The request:
Rewrite the records below with "Where should I click to" swapped for "Where do I click to" everywhere it occurs, keeping every other line unchanged.
** START **
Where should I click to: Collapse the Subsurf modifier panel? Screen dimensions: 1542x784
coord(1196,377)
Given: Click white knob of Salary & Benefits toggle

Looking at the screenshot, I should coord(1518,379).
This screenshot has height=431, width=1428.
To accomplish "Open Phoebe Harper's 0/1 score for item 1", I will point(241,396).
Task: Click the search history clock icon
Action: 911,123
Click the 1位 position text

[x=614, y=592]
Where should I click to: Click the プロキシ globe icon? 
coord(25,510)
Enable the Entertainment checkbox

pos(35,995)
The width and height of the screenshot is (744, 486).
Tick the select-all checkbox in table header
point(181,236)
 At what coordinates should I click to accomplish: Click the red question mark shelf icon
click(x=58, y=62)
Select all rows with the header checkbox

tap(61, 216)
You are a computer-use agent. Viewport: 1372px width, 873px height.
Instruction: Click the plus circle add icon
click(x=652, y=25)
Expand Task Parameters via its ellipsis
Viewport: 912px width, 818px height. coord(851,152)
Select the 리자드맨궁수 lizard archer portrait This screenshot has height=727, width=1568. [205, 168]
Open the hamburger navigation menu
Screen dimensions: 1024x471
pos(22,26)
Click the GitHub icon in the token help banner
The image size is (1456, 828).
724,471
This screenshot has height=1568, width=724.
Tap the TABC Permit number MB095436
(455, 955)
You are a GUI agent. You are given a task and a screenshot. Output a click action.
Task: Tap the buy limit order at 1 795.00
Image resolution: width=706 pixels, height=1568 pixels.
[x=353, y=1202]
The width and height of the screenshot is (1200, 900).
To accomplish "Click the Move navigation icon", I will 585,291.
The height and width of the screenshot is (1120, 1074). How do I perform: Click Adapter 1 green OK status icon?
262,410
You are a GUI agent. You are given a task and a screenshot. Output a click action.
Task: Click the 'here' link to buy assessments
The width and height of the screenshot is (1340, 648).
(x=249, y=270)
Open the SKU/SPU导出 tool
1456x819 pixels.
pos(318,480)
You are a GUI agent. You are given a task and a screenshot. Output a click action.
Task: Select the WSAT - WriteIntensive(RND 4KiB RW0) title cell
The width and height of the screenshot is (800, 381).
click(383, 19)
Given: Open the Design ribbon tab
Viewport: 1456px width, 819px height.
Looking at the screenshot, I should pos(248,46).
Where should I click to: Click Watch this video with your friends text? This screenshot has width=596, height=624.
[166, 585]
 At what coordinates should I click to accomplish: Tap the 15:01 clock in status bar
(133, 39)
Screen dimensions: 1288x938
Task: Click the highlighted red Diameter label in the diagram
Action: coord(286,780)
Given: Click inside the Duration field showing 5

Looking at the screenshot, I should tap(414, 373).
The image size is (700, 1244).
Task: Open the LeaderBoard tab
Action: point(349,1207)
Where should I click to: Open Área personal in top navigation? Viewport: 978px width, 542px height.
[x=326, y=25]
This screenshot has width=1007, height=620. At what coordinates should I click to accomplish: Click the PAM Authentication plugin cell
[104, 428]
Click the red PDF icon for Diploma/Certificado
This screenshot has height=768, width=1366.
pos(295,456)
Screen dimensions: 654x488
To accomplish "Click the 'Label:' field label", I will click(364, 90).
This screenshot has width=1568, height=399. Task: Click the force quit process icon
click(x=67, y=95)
** END **
Result:
Where do I click to: Collapse the Subsurf modifier panel? Screen dimensions: 1542x784
coord(1196,377)
Given: Click white knob of Salary & Benefits toggle

Looking at the screenshot, I should coord(1518,379).
This screenshot has height=431, width=1428.
To accomplish "Open Phoebe Harper's 0/1 score for item 1", I will point(241,396).
Task: Click the search history clock icon
Action: 911,123
Click the 1位 position text

[x=614, y=592]
Where do I click to: Click the プロキシ globe icon? 
coord(25,510)
Enable the Entertainment checkbox

pos(35,995)
The width and height of the screenshot is (744, 486).
Tick the select-all checkbox in table header
point(181,236)
 At what coordinates should I click to accomplish: Click the red question mark shelf icon
click(x=58, y=62)
Select all rows with the header checkbox

tap(61, 216)
You are a computer-use agent. Viewport: 1372px width, 873px height.
Instruction: Click the plus circle add icon
click(x=652, y=25)
Expand Task Parameters via its ellipsis
Viewport: 912px width, 818px height. coord(851,152)
Select the 리자드맨궁수 lizard archer portrait This screenshot has height=727, width=1568. [205, 168]
Open the hamburger navigation menu
Screen dimensions: 1024x471
pos(22,26)
Click the GitHub icon in the token help banner
The image size is (1456, 828).
724,471
This screenshot has height=1568, width=724.
Tap the TABC Permit number MB095436
(455, 955)
You are a GUI agent. You are given a task and a screenshot. Output a click action.
Task: Tap the buy limit order at 1 795.00
Image resolution: width=706 pixels, height=1568 pixels.
[x=353, y=1202]
The width and height of the screenshot is (1200, 900).
To accomplish "Click the Move navigation icon", I will 585,291.
The height and width of the screenshot is (1120, 1074). How do I perform: Click Adapter 1 green OK status icon?
262,410
You are a GUI agent. You are given a task and a screenshot. Output a click action.
Task: Click the 'here' link to buy assessments
The width and height of the screenshot is (1340, 648).
(x=249, y=270)
Open the SKU/SPU导出 tool
1456x819 pixels.
pos(318,480)
You are a GUI agent. You are given a task and a screenshot. Output a click action.
Task: Select the WSAT - WriteIntensive(RND 4KiB RW0) title cell
The width and height of the screenshot is (800, 381).
click(383, 19)
Given: Open the Design ribbon tab
Viewport: 1456px width, 819px height.
Looking at the screenshot, I should pos(248,46).
Where do I click to: Click Watch this video with your friends text? This screenshot has width=596, height=624.
[166, 585]
 At what coordinates should I click to accomplish: Tap the 15:01 clock in status bar
(133, 39)
Screen dimensions: 1288x938
Task: Click the highlighted red Diameter label in the diagram
Action: coord(286,780)
Given: Click inside the Duration field showing 5

Looking at the screenshot, I should tap(414, 373).
The image size is (700, 1244).
Task: Open the LeaderBoard tab
Action: point(349,1207)
Where do I click to: Open Área personal in top navigation? Viewport: 978px width, 542px height.
[x=326, y=25]
This screenshot has width=1007, height=620. At what coordinates should I click to accomplish: Click the PAM Authentication plugin cell
[104, 428]
Click the red PDF icon for Diploma/Certificado
This screenshot has height=768, width=1366.
pos(295,456)
Screen dimensions: 654x488
To accomplish "Click the 'Label:' field label", I will click(364, 90).
This screenshot has width=1568, height=399. Task: Click the force quit process icon
click(x=67, y=95)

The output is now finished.